Illustrative Quotes: Barriers
- "At times. . .she is playing a small doctor role, and I think that is a little bit too much. . . . And can be dangerous in some situations".
- "At the time they [physicians] were talking about them [nurse practitioners] being licensed and able to prescribe and diagnose, and certainly I was worried about that. Not because I felt threatened, but because I was worried for patients".
- "It is just one of the things I have noted that they [nurse practitioners] spend a lot more time on the social aspects of nursing versus the medical aspects of care".
1.4.2.2 Continuity of Care
Some of the physicians expressed concerns about possible negative repercussions for continuity of care. One area of concern is the tendency for nurses, on occasion, to refer to specialists without consulting with the primary care physician. Several participants felt that this practice interfered with physician ability to provide quality follow up care to patients.

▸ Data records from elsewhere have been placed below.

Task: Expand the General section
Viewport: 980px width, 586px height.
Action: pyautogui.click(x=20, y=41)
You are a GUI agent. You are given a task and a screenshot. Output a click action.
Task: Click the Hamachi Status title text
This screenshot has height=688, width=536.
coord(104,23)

Another aspect of continuity related to responsibility and legality issues with regard to who the responsibility clinician should be in situations where nurses are seeing patients independently, screening them and deciding on the appropriate treatment plan.
Illustrative Quotes
- "If we all worked in the same area it may solve this problem [continuity of care concerns]".

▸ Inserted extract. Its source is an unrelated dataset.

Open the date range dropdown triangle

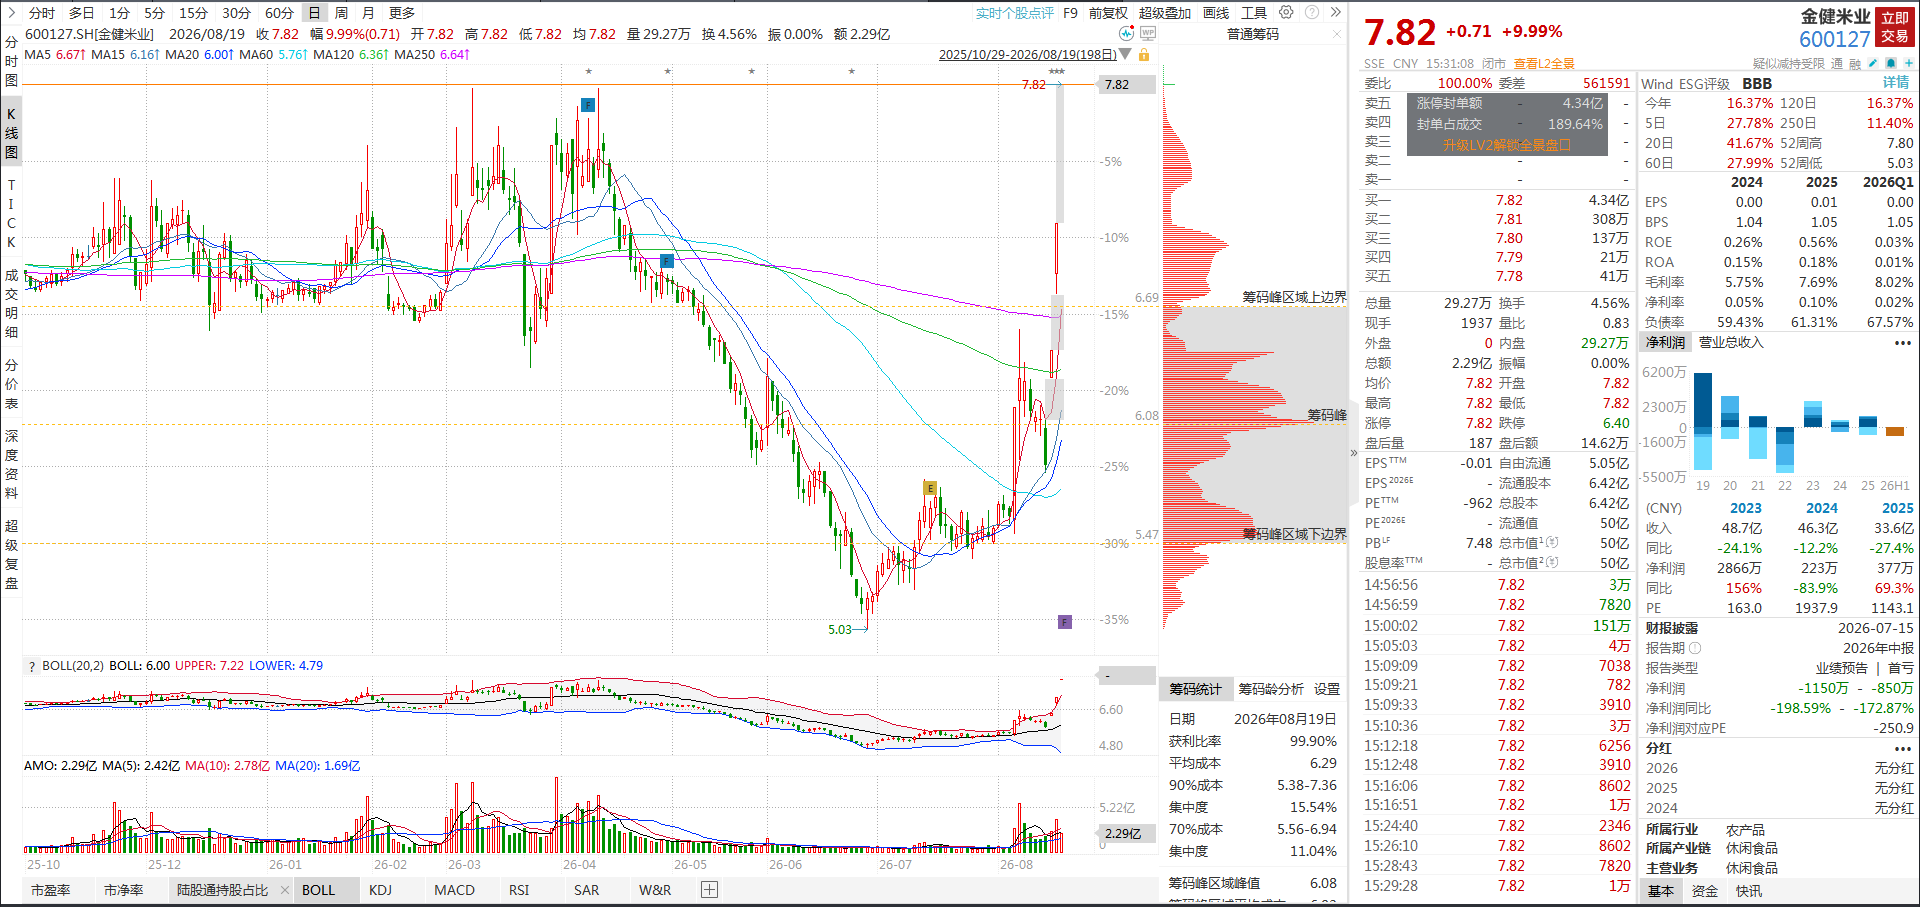tap(1125, 55)
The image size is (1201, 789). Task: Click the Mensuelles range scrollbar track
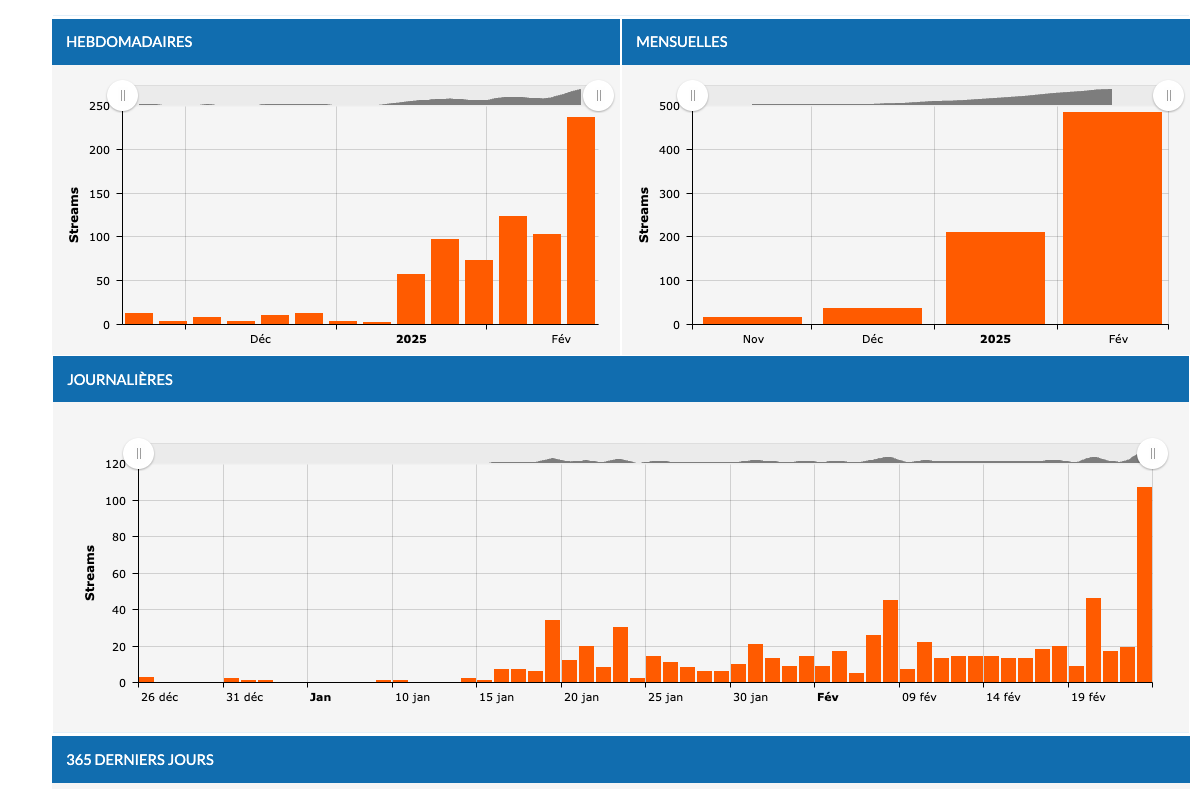930,95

- "Someone needs to coordinate activities and ensure continuity of care".
- "Sometimes a person sees a nurse practitioner, then the physician, and then the nurse practitioner. You don't get to know the patient".
- "Some [patients] say that you are their family doctor but you might never have seen them. . . .It becomes an issue as to who is the responsible clinician. If you've never seen this patient are you liable or not. It's a concern, especially for cases of child abuse".
- "At the moment, nurse practitioners, although they can order diagnostic tests, the results come back to the clinic. We sometimes have a bit of a problem with that because of the staff changes and their different schedules. . . .The result would be high, it would be filed and then nobody would react on it. So we are trying to get the message through to the nurses that when they do request blood testing for patients that we see together and that they use the physician's name. When it comes to our clinic we can react on it".